## [QUOTED PASSAGE]
** START **
From 59a667f079c9b040c23921e4c43fae94b88776f2 Mon Sep 17 00:00:00 2001
From: Tristan Partin <tris...@neon.tech>
Date: Fri, 13 Oct 2023 14:00:44 -0500
Subject: [PATCH v1 2/5] Allow extensions to override the global storage
 manager

---
 src/backend/storage/smgr/md.c     | 2 +-
 src/backend/storage/smgr/smgr.c   | 5 ++++-
 src/backend/utils/init/miscinit.c | 2 ++
 src/include/storage/md.h          | 2 ++
 src/include/storage/smgr.h        | 2 ++
 5 files changed, 11 insertions(+), 2 deletions(-)

diff --git a/src/backend/storage/smgr/md.c b/src/backend/storage/smgr/md.c
index 66a93101ab..13ec9da236 100644
--- a/src/backend/storage/smgr/md.c
+++ b/src/backend/storage/smgr/md.c
@@ -140,7 +140,7 @@ void mdsmgr_register(void)
 {
 	/* magnetic disk */
 	f_smgr md_smgr = (f_smgr) {
-		.name = "md",
+		.name = MdSMgrName,
 		.smgr_init = mdinit,
 		.smgr_shutdown = NULL,
 		.smgr_open = mdopen,
diff --git a/src/backend/storage/smgr/smgr.c b/src/backend/storage/smgr/smgr.c
index b586e6e25a..0814330b8a 100644
--- a/src/backend/storage/smgr/smgr.c
+++ b/src/backend/storage/smgr/smgr.c
@@ -37,6 +37,9 @@ static int NSmgr = 0;
 
 static Size LargestSMgrRelationSize = 0;
 
+char *storage_manager_string;
+SMgrId storage_manager_id;
+
 /*
  * Each backend has a hashtable that stores all extant SMgrRelation objects.
  * In addition, "unowned" SMgrRelation objects are chained together in a list.
@@ -182,7 +185,7 @@ smgropen(RelFileLocator rlocator, BackendId backend)
 		for (int i = 0; i <= MAX_FORKNUM; ++i)
** END **
## [DATA PROVIDED]
** START **
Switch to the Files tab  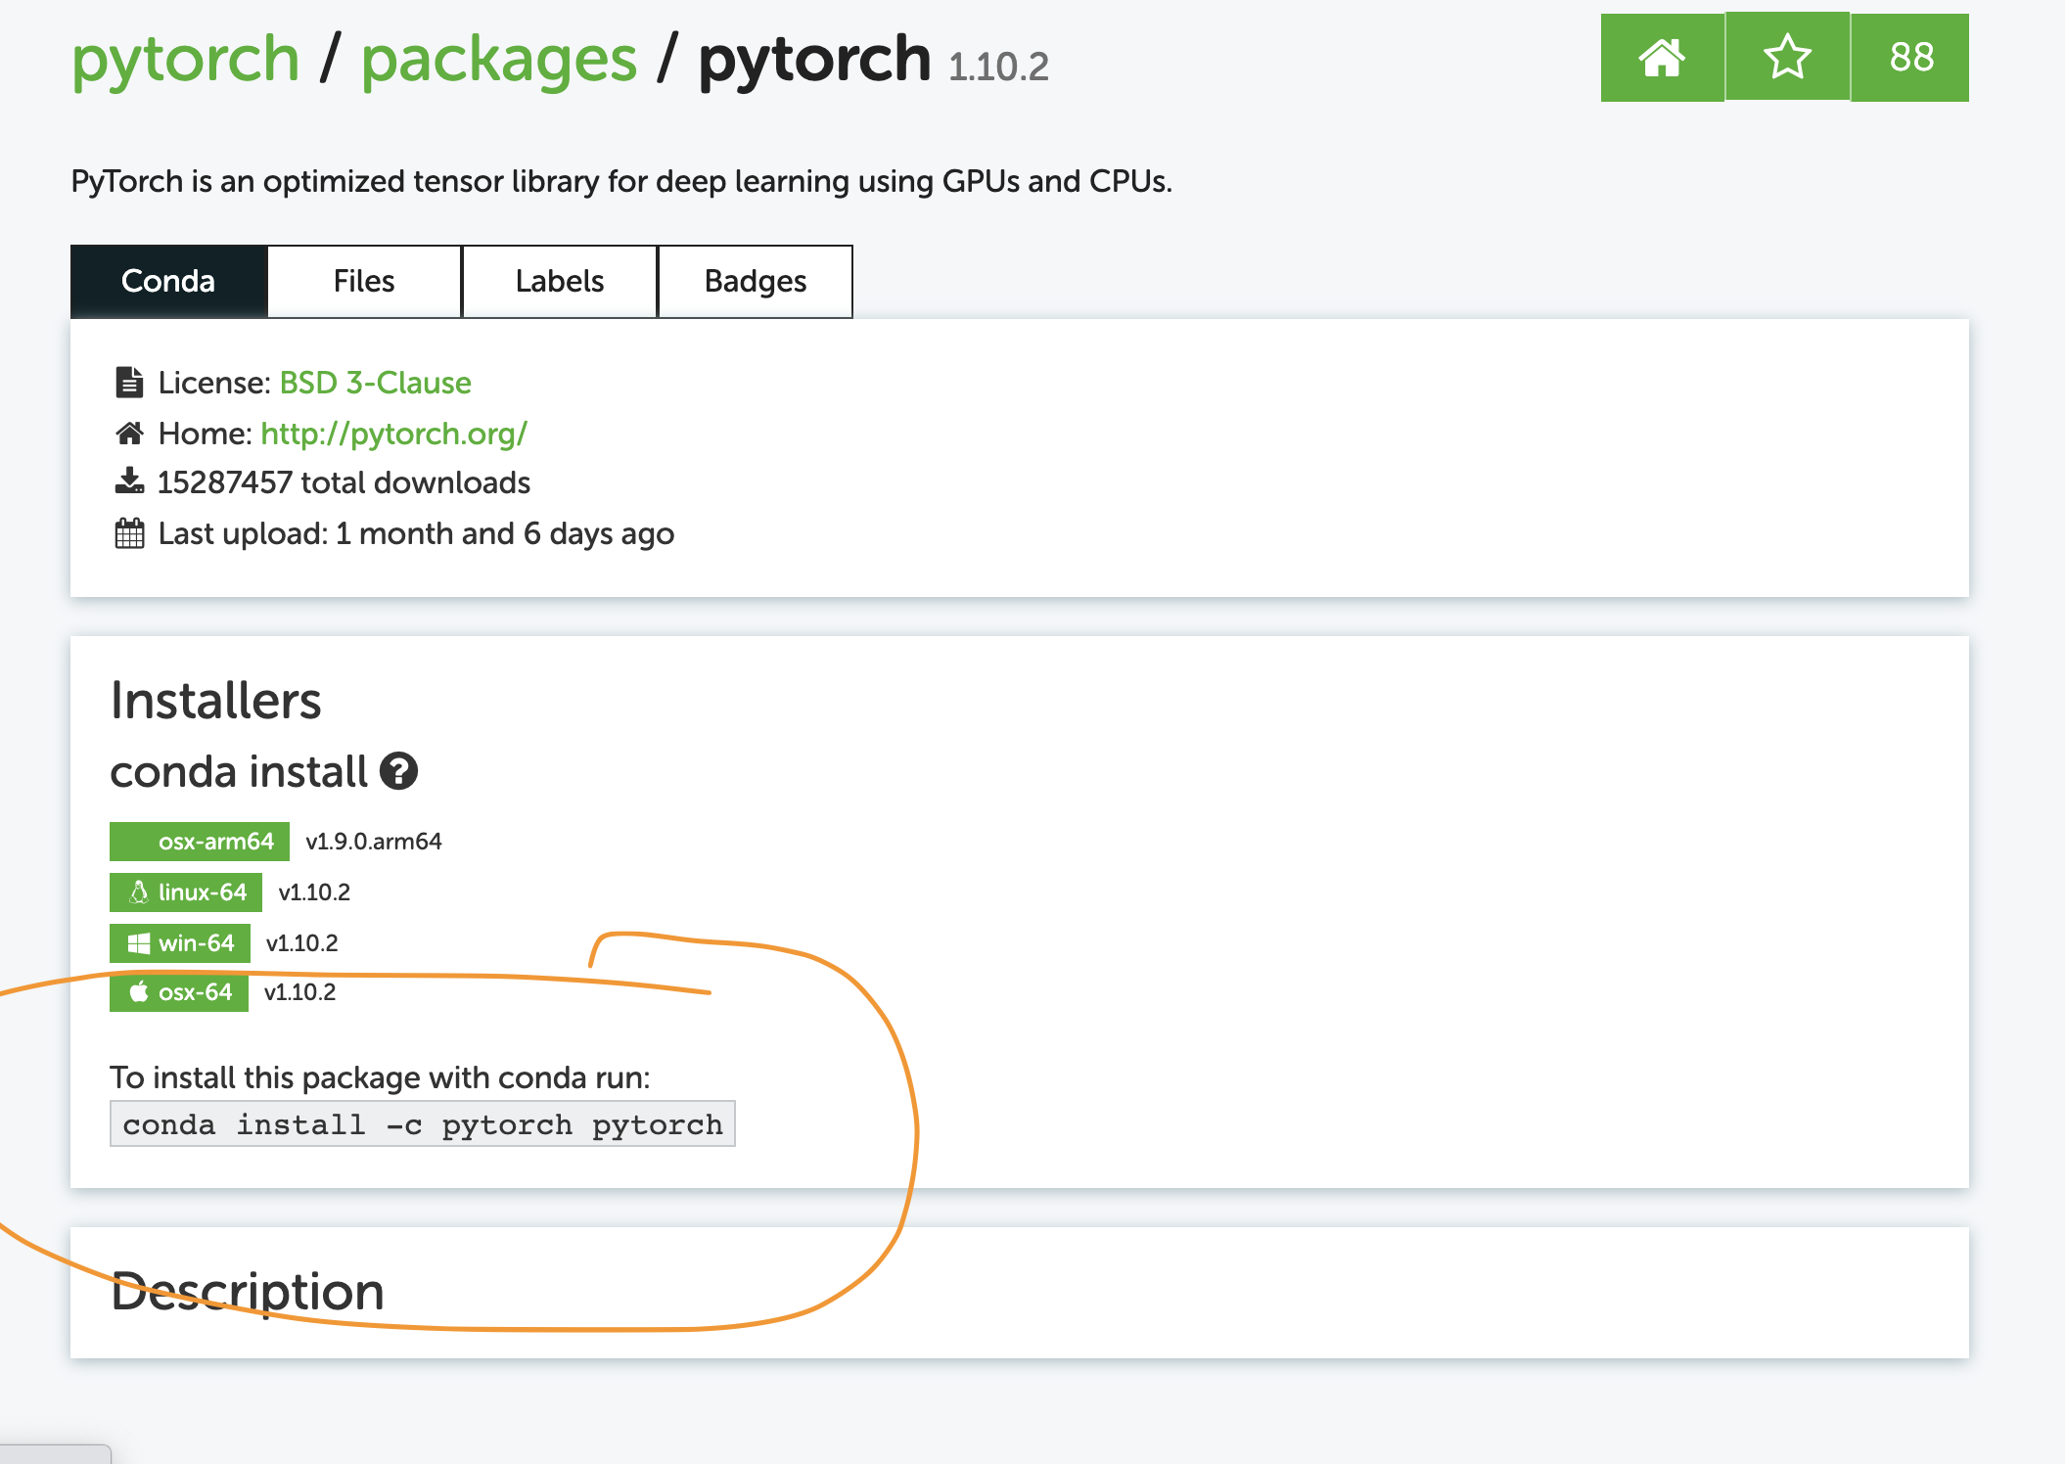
** END **
** START **
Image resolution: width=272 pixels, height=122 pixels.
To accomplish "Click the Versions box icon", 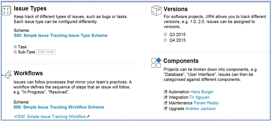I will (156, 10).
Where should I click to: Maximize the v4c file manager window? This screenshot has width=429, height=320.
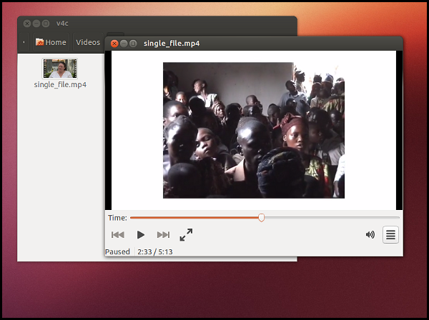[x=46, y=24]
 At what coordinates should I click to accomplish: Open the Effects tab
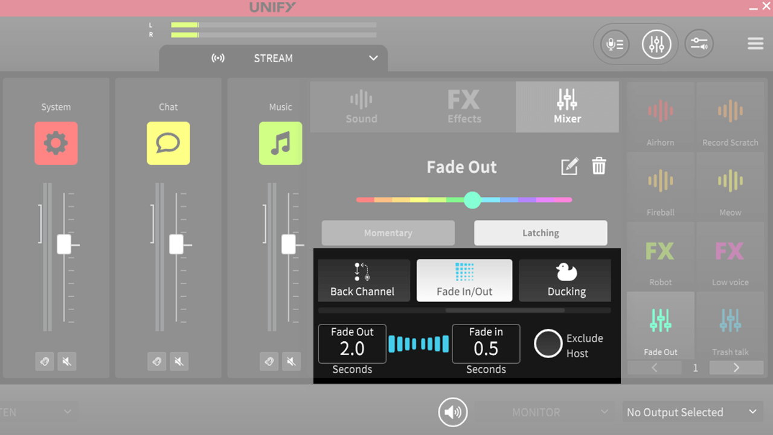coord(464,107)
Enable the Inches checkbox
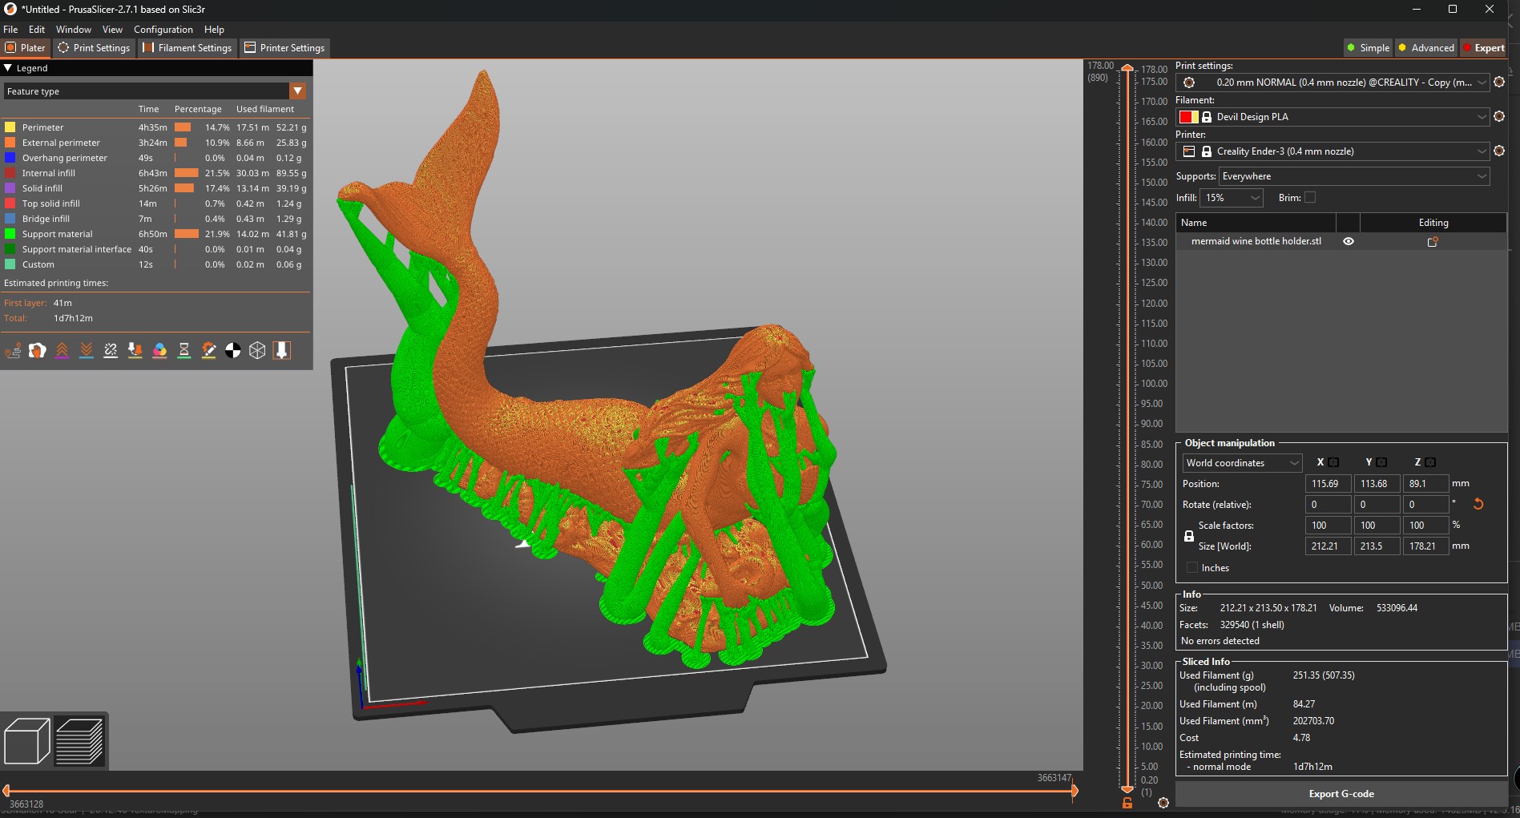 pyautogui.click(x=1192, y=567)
** END **
** START **
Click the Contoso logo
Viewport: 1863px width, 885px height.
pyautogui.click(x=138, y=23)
** END **
## [AIM OF THE EXERCISE]
Carry on the storage manager patch from its final line. The records above were taken from a different source than the patch.

## [RESPONSE TO THE TASK]
 			reln->smgr_cached_nblocks[i] = InvalidBlockNumber;
 
-		reln->smgr_which = MdSMgrId;	/* we only have md.c at present */
+		reln->smgr_which = storage_manager_id;
 
 		/* implementation-specific initialization */
 		smgrsw[reln->smgr_which].smgr_open(reln);
diff --git a/src/backend/utils/init/miscinit.c b/src/backend/utils/init/miscinit.c
index 4ec7619302..f44f511f69 100644
--- a/src/backend/utils/init/miscinit.c
+++ b/src/backend/utils/init/miscinit.c
@@ -1871,6 +1871,8 @@ void
 register_builtin_dynamic_managers(void)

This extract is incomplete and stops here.